▶ What is expected
Start with the line containing "[X] (188, 1212)" and write out each line through the end of the listing, exactly as given.

* * *

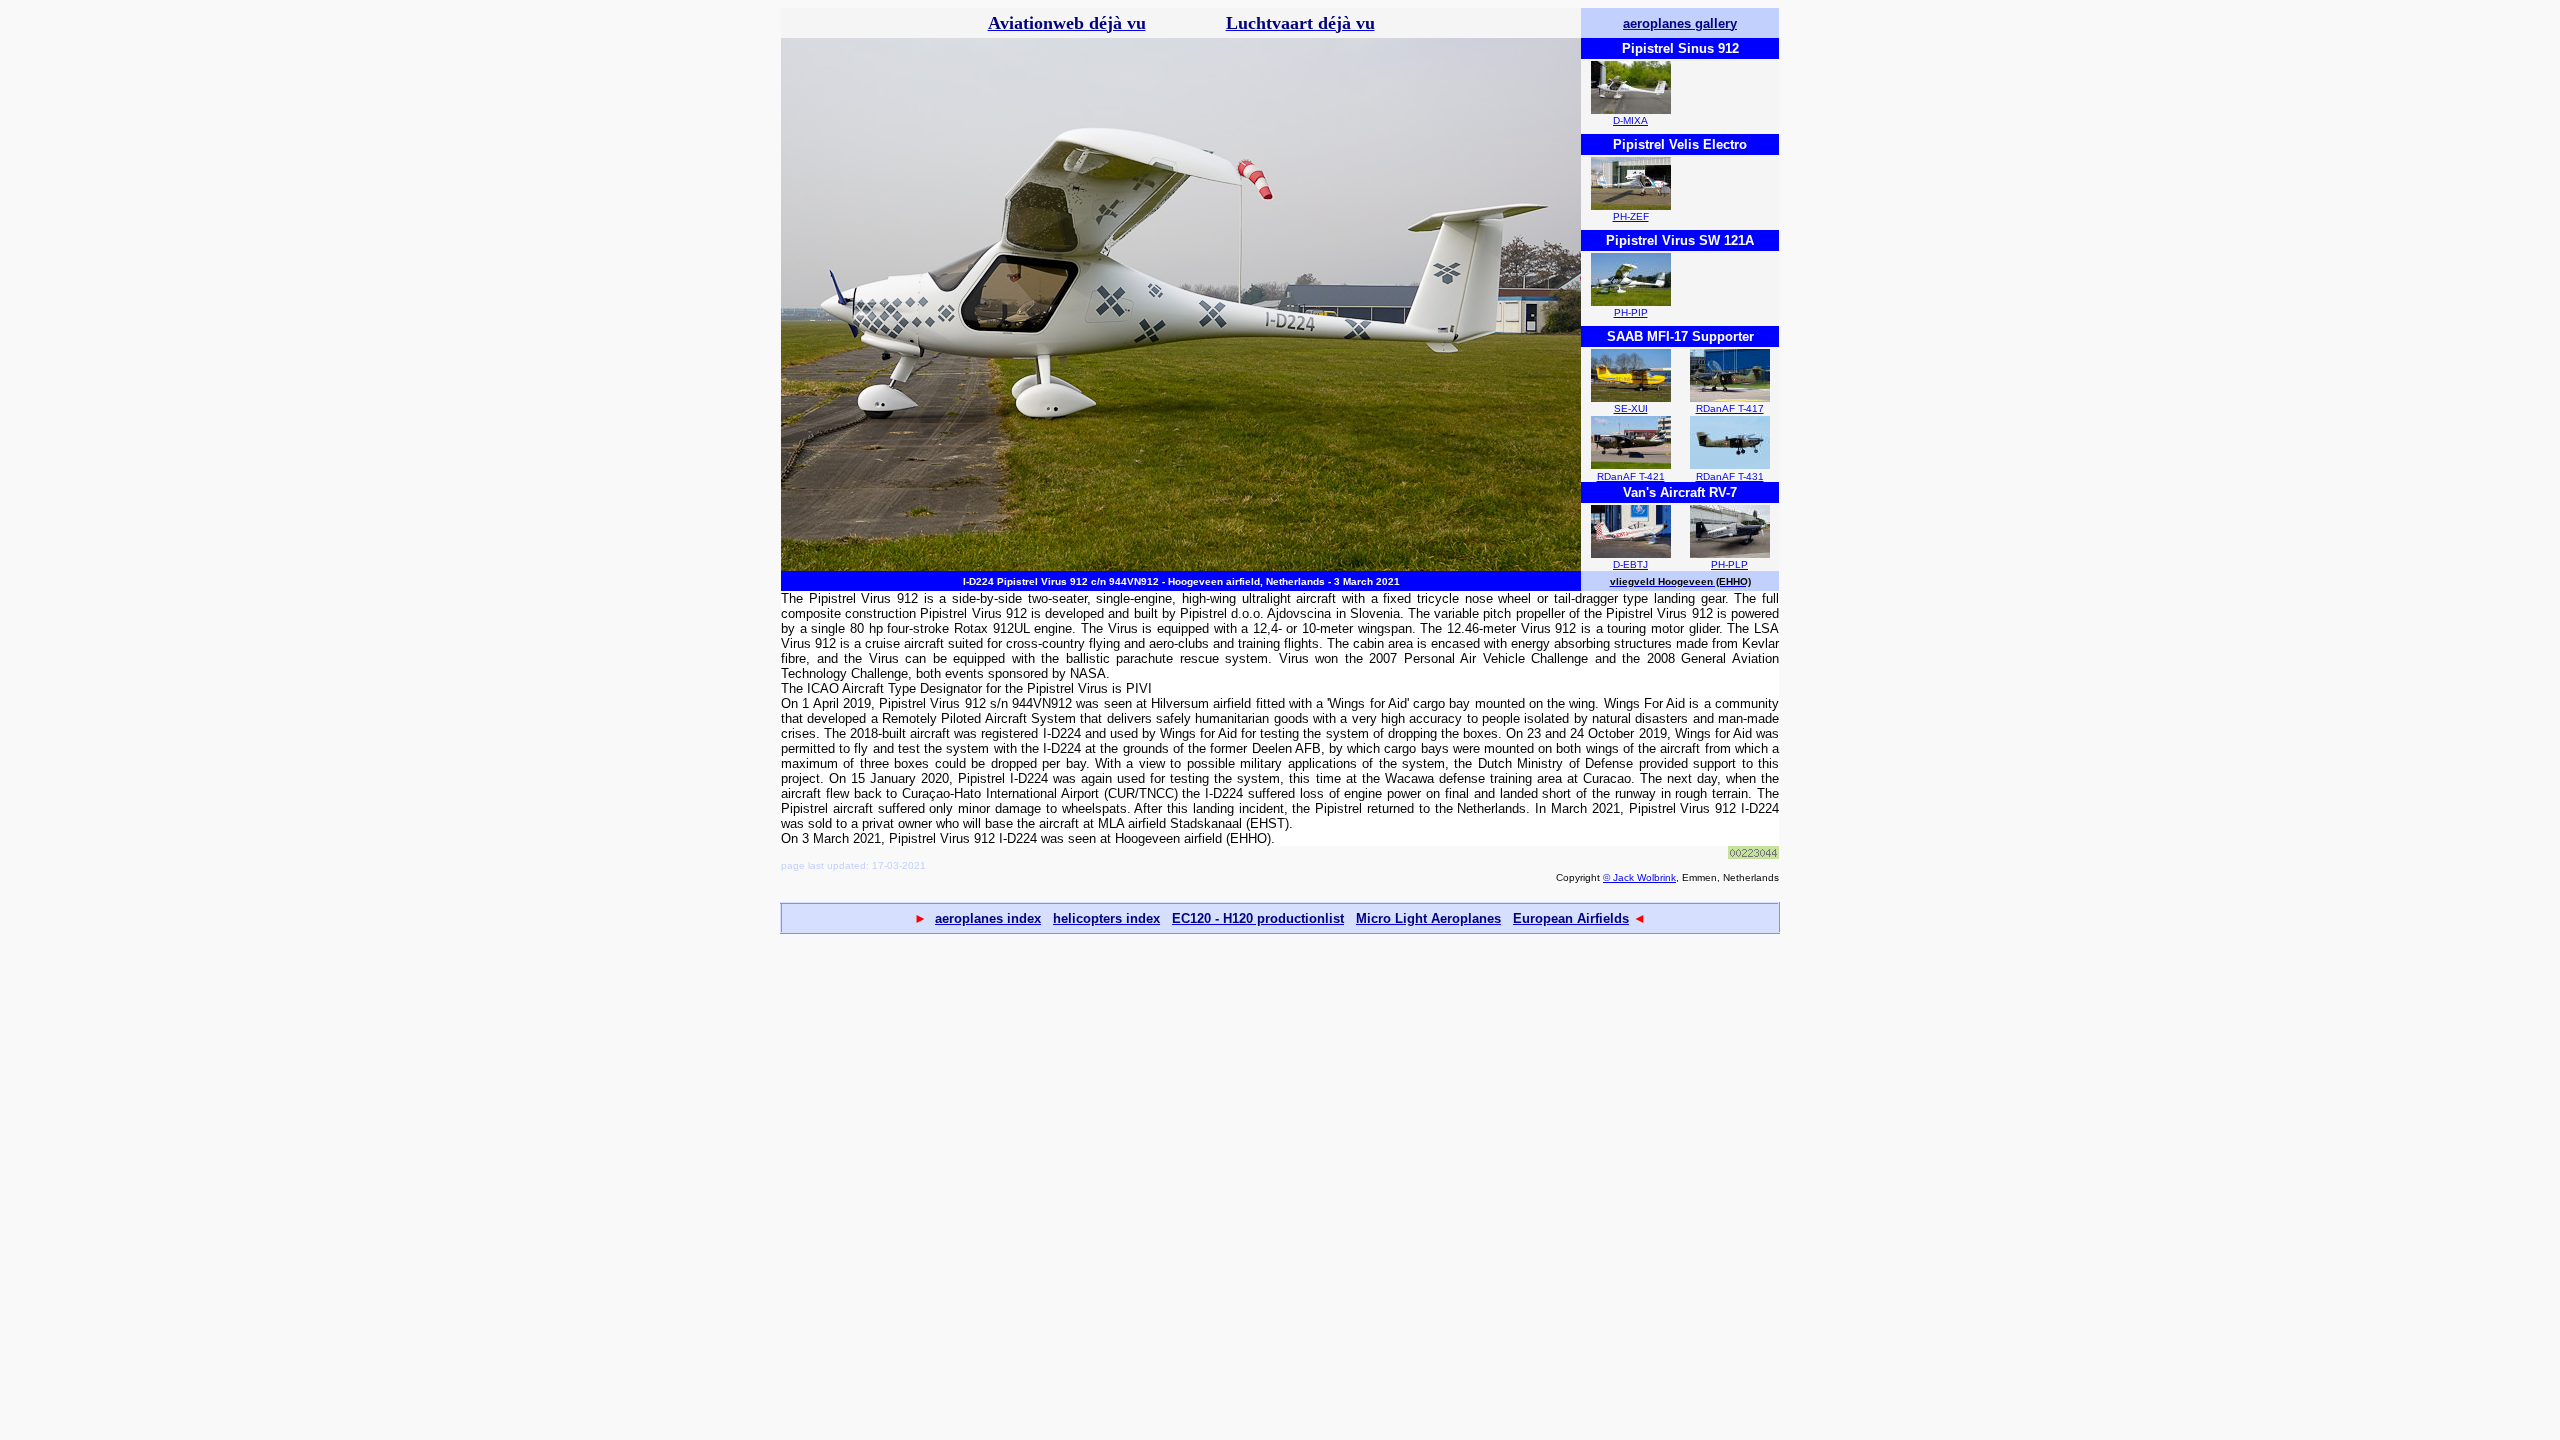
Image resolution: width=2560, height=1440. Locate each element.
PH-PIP (1631, 312)
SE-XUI (1631, 408)
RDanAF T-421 (1631, 476)
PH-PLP (1729, 564)
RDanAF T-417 (1730, 408)
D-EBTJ (1630, 564)
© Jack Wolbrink (1639, 877)
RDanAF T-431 (1730, 476)
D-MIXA (1630, 120)
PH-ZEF (1631, 216)
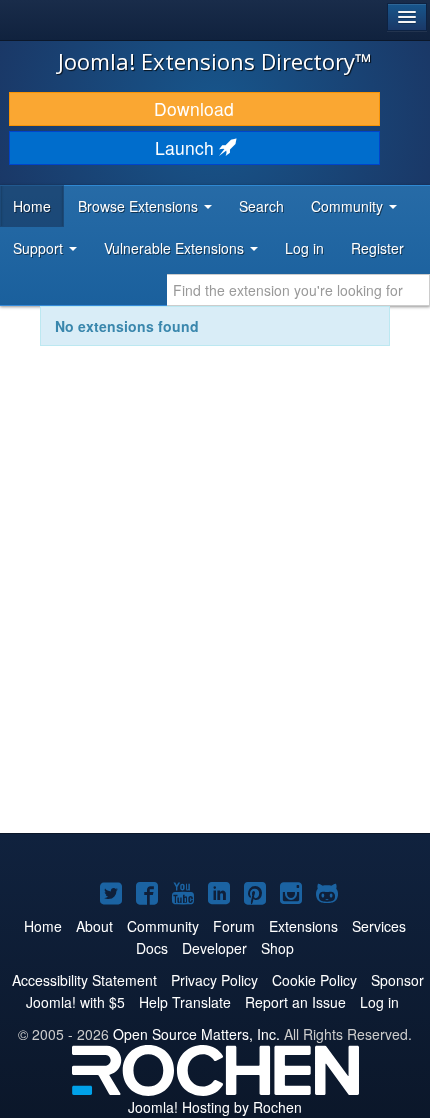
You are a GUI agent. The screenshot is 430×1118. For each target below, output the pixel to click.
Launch (187, 147)
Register (377, 248)
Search (261, 206)
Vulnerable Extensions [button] (176, 248)
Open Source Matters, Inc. (196, 1034)
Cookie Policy (314, 980)
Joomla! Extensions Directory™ (215, 61)
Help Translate (185, 1002)
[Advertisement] (215, 603)
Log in (304, 248)
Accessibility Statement (84, 980)
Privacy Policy (214, 980)
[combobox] (298, 290)
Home (32, 206)
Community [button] (349, 206)
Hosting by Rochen (215, 1107)
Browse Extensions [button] (140, 206)
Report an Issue (295, 1002)
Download (194, 108)
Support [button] (40, 248)
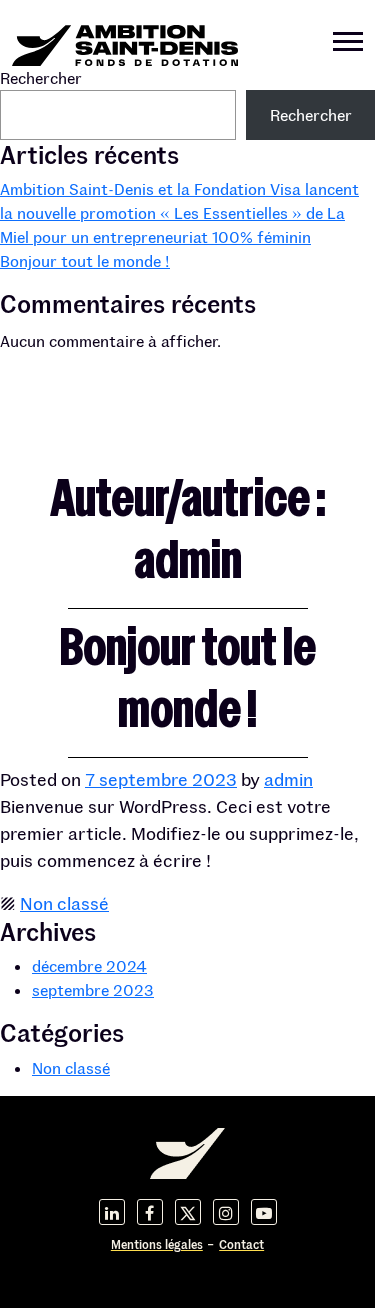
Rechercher (41, 77)
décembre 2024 (89, 965)
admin (288, 779)
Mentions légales (157, 1244)
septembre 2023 (93, 989)
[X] (188, 1212)
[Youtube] (264, 1212)
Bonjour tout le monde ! (85, 260)
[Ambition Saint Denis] (125, 40)
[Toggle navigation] (348, 44)
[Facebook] (150, 1212)
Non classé (64, 903)
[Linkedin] (112, 1212)
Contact (241, 1244)
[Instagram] (226, 1212)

* * *

▶ Answer to this exercise
[X] (188, 1212)
[Youtube] (264, 1212)
Bonjour tout le monde ! (85, 260)
[Ambition Saint Denis] (125, 40)
[Toggle navigation] (348, 44)
[Facebook] (150, 1212)
Non classé (64, 903)
[Linkedin] (112, 1212)
Contact (241, 1244)
[Instagram] (226, 1212)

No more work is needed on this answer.